Archive for the ‘Computer Science’ Category
February 9th, 2008
As mentioned, some spare time at the moment is being spent investigating the mistakes other people make using the W3C DOM API. Having now looked at literally hundreds of separate bugs, I’ve begun to construct a coarse categorization for each. I don’t claim there’s anything novel here – in fact, most of us have these internal categories well defined. All I’m doing here is spitting out a semi-minimal collection of them, and giving each a title.
Some types of errors can be argued to fall into multiple groups – this is no bad thing. The idea, eventually, is to speak of how effective certain techniques are at preventing certain types of error.
Errors of ignorance
When you don’t know what you’re doing
A remarkable amount of bugs just boil down to raw incompetence. Harsh words, but in reality, we’ve all been there. Using languages and frameworks before we’ve actually performed some experiments, being thrown into fixing a problem in a system we’ve never seen before, being forced to render comment on a project before we’ve even seen a spec – all old stories for even the most talented developers. Errors of ignorance capture the problems you introduce in this state – using the wrong constructs, not knowing what frameworks actually do, and generalised language idiom failures.
Errors of expectation
When the outside world intrudes.
Most of the time, we’re dealing in some form with input in our programs. If we expect input in a certain format, and receive it in another, this is our fault – we need to be more robust. We might also think we’ll get input in a given format, but it’s subtly different.
We can also have expectations on what other people will provide for us, or the side effects they will have on the world. Any problems induced by our expectations differing from reality, I’m currently calling “Errors of expectation”.
Errors of omission
When you forget to handle something
Often, we know what we’re doing, we intend to do it, and then just forget – perhaps to handle an edge case, perhaps to release a resource. Our natural forgetfulness leads us into “Errors of omission”.
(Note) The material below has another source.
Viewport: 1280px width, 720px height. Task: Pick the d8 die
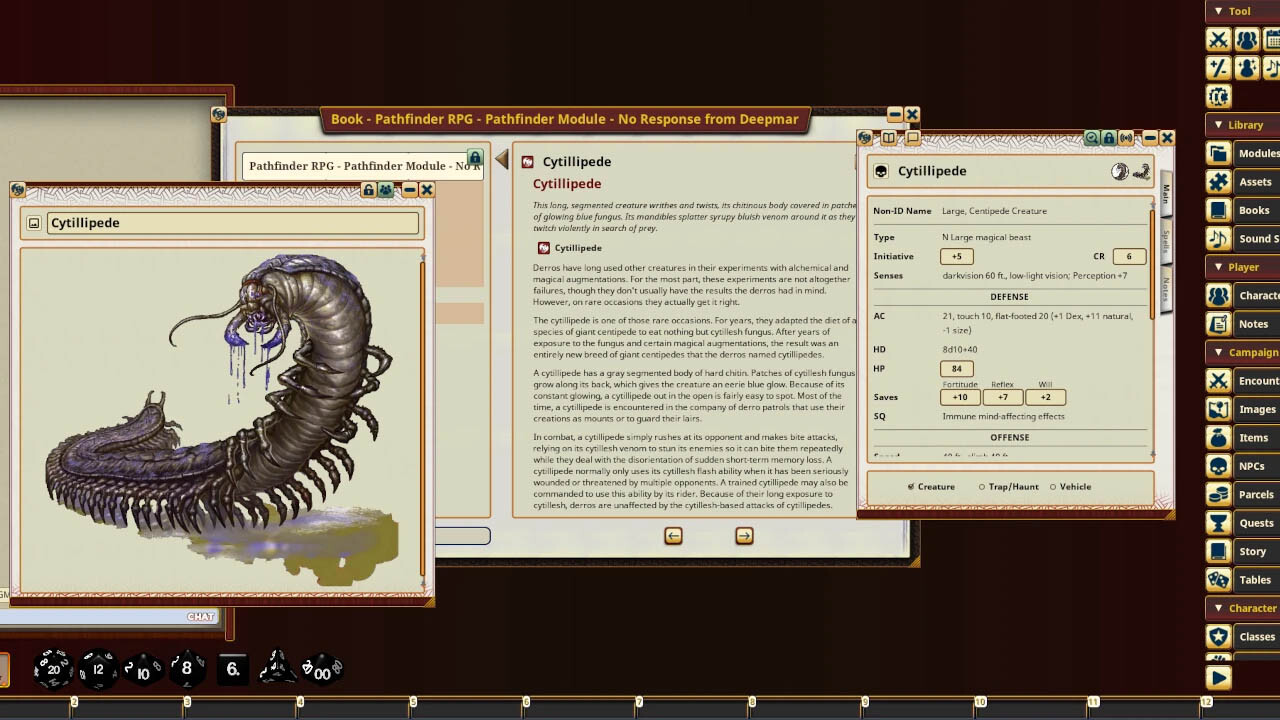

NB: This is currently my least favorite category, which I hope to kill off, but some bugs just fall into this group very naturally.
Errors of intention
When you just got it wrong.
These are what most people would call bugs – when the we, the programmer or designer, just get it wrong. Perhaps we thought the algorithm worked when it didn’t, perhaps our mathematics is just wrong, perhaps our expectations are mutually inconsistent. The code is doing exactly what we wanted – it is, in it’s way, flawless work. It just doesn’t do the right thing because, even having missed all the above classes of errors, we still didn’t know what the right thing was – we’ve committed an “Error of intention”.
This is my first attempt at a concise set of names to concepts I’ve been dealing with for years – it will be interesting to see how they evolve as I try and put it to use.
January 30th, 2008
At the moment, I’m spending spare moments collecting and collating idiomatic failures in Javascript (specifically, failures of DOM manipulation in Javascript). This is, alas, proving harder than I expected – bug database trawling is about as fun as it sounds and, more importantly, the bug databases don’t keep track of developmental bugs.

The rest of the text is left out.